• [Stored items]
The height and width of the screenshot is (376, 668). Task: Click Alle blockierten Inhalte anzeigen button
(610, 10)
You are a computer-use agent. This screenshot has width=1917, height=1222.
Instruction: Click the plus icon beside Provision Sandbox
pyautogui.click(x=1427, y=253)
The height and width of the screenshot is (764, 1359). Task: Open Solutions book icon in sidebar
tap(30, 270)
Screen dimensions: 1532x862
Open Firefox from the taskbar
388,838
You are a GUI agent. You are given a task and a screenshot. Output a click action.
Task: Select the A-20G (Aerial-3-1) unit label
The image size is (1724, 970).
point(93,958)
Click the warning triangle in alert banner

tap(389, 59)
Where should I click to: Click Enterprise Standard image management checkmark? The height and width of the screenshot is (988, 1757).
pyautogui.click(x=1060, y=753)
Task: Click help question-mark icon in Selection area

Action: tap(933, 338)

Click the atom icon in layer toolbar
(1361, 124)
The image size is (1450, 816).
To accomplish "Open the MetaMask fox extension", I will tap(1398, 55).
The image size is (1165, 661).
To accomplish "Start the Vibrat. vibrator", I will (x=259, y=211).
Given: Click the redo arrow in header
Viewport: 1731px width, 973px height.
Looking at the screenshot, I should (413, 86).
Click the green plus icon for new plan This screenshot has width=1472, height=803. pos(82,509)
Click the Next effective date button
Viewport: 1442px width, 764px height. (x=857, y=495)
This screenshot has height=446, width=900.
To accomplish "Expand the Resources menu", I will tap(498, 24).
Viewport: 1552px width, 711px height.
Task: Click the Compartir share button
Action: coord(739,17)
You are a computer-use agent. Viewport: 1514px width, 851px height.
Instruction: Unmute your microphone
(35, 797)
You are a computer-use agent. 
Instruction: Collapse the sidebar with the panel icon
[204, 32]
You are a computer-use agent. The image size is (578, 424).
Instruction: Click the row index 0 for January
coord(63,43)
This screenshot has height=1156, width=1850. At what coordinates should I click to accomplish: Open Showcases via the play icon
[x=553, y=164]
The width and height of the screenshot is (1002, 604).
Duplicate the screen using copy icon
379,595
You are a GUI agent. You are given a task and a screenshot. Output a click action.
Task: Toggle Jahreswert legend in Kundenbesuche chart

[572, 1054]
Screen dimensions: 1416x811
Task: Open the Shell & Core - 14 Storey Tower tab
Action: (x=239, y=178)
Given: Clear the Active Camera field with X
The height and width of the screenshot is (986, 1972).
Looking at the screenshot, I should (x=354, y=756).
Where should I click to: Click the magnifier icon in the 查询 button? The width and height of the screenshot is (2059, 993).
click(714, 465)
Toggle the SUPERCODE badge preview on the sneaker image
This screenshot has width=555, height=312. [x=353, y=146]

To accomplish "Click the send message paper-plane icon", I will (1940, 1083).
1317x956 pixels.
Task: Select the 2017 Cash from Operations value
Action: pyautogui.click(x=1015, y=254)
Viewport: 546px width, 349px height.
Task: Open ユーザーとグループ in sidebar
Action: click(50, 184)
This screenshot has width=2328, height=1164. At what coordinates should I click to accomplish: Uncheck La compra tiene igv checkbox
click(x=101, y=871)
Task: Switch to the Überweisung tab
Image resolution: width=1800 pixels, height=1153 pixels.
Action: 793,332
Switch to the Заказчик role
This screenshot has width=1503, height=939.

• [Task]
Reproduce each entry precisely, so that nothing differs from the original.

• [Exercise response]
The height and width of the screenshot is (376, 668). Task: Click Alle blockierten Inhalte anzeigen button
(610, 10)
You are a computer-use agent. This screenshot has width=1917, height=1222.
Instruction: Click the plus icon beside Provision Sandbox
pyautogui.click(x=1427, y=253)
The height and width of the screenshot is (764, 1359). Task: Open Solutions book icon in sidebar
tap(30, 270)
Screen dimensions: 1532x862
Open Firefox from the taskbar
388,838
You are a GUI agent. You are given a task and a screenshot. Output a click action.
Task: Select the A-20G (Aerial-3-1) unit label
The image size is (1724, 970).
point(93,958)
Click the warning triangle in alert banner

tap(389, 59)
Where should I click to: Click Enterprise Standard image management checkmark? The height and width of the screenshot is (988, 1757).
pyautogui.click(x=1060, y=753)
Task: Click help question-mark icon in Selection area

Action: tap(933, 338)

Click the atom icon in layer toolbar
(1361, 124)
The image size is (1450, 816).
To accomplish "Open the MetaMask fox extension", I will tap(1398, 55).
The image size is (1165, 661).
To accomplish "Start the Vibrat. vibrator", I will (x=259, y=211).
Given: Click the redo arrow in header
Viewport: 1731px width, 973px height.
Looking at the screenshot, I should (413, 86).
Click the green plus icon for new plan This screenshot has width=1472, height=803. pos(82,509)
Click the Next effective date button
Viewport: 1442px width, 764px height. (x=857, y=495)
This screenshot has height=446, width=900.
To accomplish "Expand the Resources menu", I will tap(498, 24).
Viewport: 1552px width, 711px height.
Task: Click the Compartir share button
Action: coord(739,17)
You are a computer-use agent. Viewport: 1514px width, 851px height.
Instruction: Unmute your microphone
(35, 797)
You are a computer-use agent. 
Instruction: Collapse the sidebar with the panel icon
[204, 32]
You are a computer-use agent. The image size is (578, 424).
Instruction: Click the row index 0 for January
coord(63,43)
This screenshot has height=1156, width=1850. At what coordinates should I click to accomplish: Open Showcases via the play icon
[x=553, y=164]
The width and height of the screenshot is (1002, 604).
Duplicate the screen using copy icon
379,595
You are a GUI agent. You are given a task and a screenshot. Output a click action.
Task: Toggle Jahreswert legend in Kundenbesuche chart

[572, 1054]
Screen dimensions: 1416x811
Task: Open the Shell & Core - 14 Storey Tower tab
Action: (x=239, y=178)
Given: Clear the Active Camera field with X
The height and width of the screenshot is (986, 1972).
Looking at the screenshot, I should (x=354, y=756).
Where should I click to: Click the magnifier icon in the 查询 button? The width and height of the screenshot is (2059, 993).
click(714, 465)
Toggle the SUPERCODE badge preview on the sneaker image
This screenshot has width=555, height=312. [x=353, y=146]

To accomplish "Click the send message paper-plane icon", I will (1940, 1083).
1317x956 pixels.
Task: Select the 2017 Cash from Operations value
Action: pyautogui.click(x=1015, y=254)
Viewport: 546px width, 349px height.
Task: Open ユーザーとグループ in sidebar
Action: click(50, 184)
This screenshot has width=2328, height=1164. At what coordinates should I click to accomplish: Uncheck La compra tiene igv checkbox
click(x=101, y=871)
Task: Switch to the Überweisung tab
Image resolution: width=1800 pixels, height=1153 pixels.
Action: 793,332
Switch to the Заказчик role
This screenshot has width=1503, height=939.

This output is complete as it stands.